I made a simple parser with java that reads a file one character at a time and constructs words.
I tried to run it under Linux and I noticed that looking for '\n'
doesn't work. Although if I compare the character with the value 10
it works as expected. According to the ASCII table value 10 is LF (line feed). I read somewhere (I don't remember where) that Java should be able to find a newline only by looking for '\n'
.
I am using BufferedReader
and the read
method to read characters.
readLine
cannot be used because it will produce other problems
It looks like the problem appears when I am using files with mac/windows file endings under linux.
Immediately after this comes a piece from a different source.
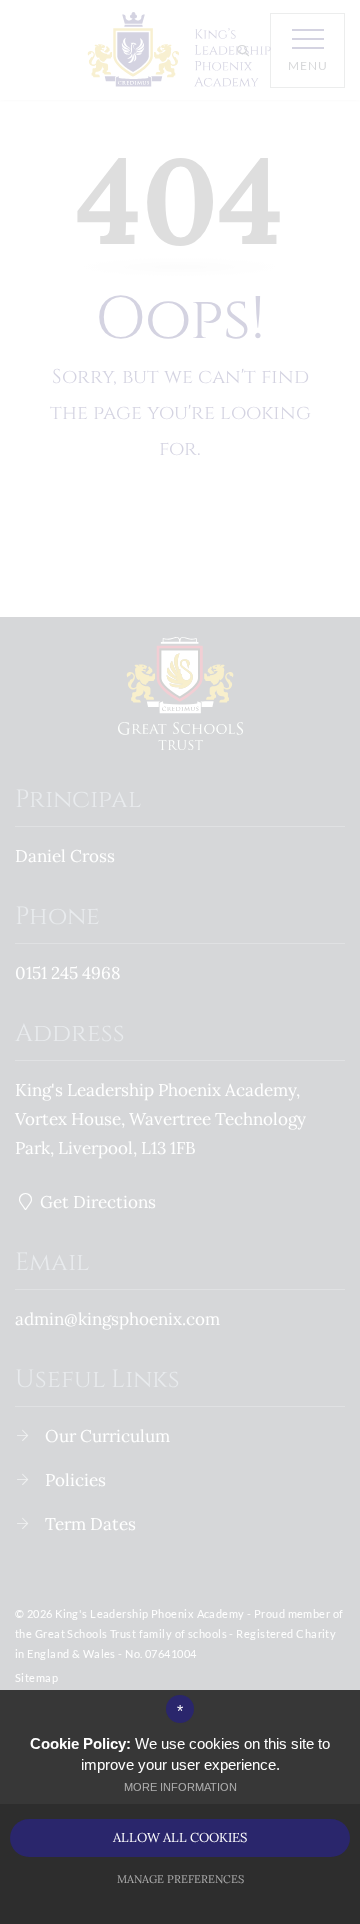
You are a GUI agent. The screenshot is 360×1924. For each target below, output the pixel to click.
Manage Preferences (180, 1879)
here are two ways can do it
1- use read line by line and split each using a regular expression to get the single words
2- write your own isDelimiter method and use it to check whether you reached a split contition or not
package misctests;
import static org.junit.Assert.assertEquals;
import static org.junit.Assert.assertNotNull;
import java.util.ArrayList;
import java.util.List;
import org.junit.Test;
public class SplitToWords {
String someWords = "Lorem ipsum\r\n(dolor@sit)amet,\nconsetetur!\rsadipscing'elitr;sed~diam";
String delimsRegEx = "[\\s;,\\(\\)!'@~]+";
String delimsPlain = ";,()!'@~"; // without whitespaces
String[] expectedWords = {
"Lorem",
"ipsum",
"dolor",
"sit",
"amet",
"consetetur",
"sadipscing",
"elitr",
"sed",
"diam"
};
private static final class StringReader {
String input = null;
int pos = 0;
int len = 0;
StringReader(String input) {
this.input = input == null ? "" : input;
len = this.input.length();
}
public boolean hasMoreChars() {
return pos < len;
}
public int read() {
return hasMoreChars() ? ((int) input.charAt(pos++)) : 0;
}
}
@Test
public void splitToWords_1() {
String[] actual = someWords.split(delimsRegEx);
assertEqualsWords(expectedWords, actual);
}
@Test
public void splitToWords_2() {
StringReader sr = new StringReader(someWords);
List<String> words = new ArrayList<String>();
StringBuilder sb = null;
int c = 0;
while(sr.hasMoreChars()) {
c = sr.read();
while(sr.hasMoreChars() && isDelimiter(c)) {
c = sr.read();
}
sb = new StringBuilder();
while(sr.hasMoreChars() && ! isDelimiter(c)) {
sb.append((char)c);
c = sr.read();
}
if(! isDelimiter(c)) {
sb.append((char)c);
}
words.add(sb.toString());
}
String[] actual = new String[words.size()];
words.toArray(actual);
assertEqualsWords(expectedWords, actual);
}
private boolean isDelimiter(int c) {
return (Character.isWhitespace(c) ||
delimsPlain.contains(new String(""+(char)c))); // this part is subject for optimization
}
private void assertEqualsWords(String[] expected, String[] actual) {
assertNotNull(expected);
assertNotNull(actual);
assertEquals(expected.length, actual.length);
for(int i = 0; i < expected.length; i++) {
assertEquals(expected[i], actual[i]);
}
}
}